These three loosely-related storylines play themselves out in parallel to each other, and it’s another sign of Eastwood’s willingness to experiment that it is only in the final fifteen minutes of the film’s two hour-plus running time that they begin to really converge. This, though, is also one of the film’s failings: you know throughout their paths are destined to cross, and by leaving it so late you’re left with the sense of the story being neatly tied up in a pretty bow, rather than vigorously thrashed out to its conclusion. It’s not a sensation you’re left with after watching, say, Amores Perros, and it betrays Eastwood’s distinctly old-Hollywood roots, with the fate of Damon and De France’s characters in particular set to cause cynics in the audience to choke on what’s left of their popcorn.

Then there is the bashful approach to the subject matter. The film is irrefutably a claim to the existence of a life after death, which is all very well and good – until characters start talking about evidence (and not just any old evidence, oh no – ‘scientific’ evidence). It seems fairly incongruous to have a character – a scientist who pointedly refers to herself as an atheist – mention this so-called evidence, without ever detailing it for the audience to deliberate over for themselves. I do not know Eastwood’s religious beliefs – nor do I care – but such an approach could be viewed as leaning dangerously toward the polemical.

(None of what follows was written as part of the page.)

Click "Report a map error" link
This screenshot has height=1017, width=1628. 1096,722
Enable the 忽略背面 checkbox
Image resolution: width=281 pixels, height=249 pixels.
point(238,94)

The acting is mostly fine, with Damon essaying his most human performance in ages and De France unrecognisable from her turn in Switchblade Romance. It’s not very good form to criticise child actors, so I’ll just say that, in an age of Chloe Moretz, Dakota Fanning and so on, that particular bar has been raised to a height that the McLaren twins, for all their earnestness, can’t quite reach. Much like Eastwood himself, who has done far better than this in recent times – and, with upcoming biopic J.Edgar, very possibly will do again.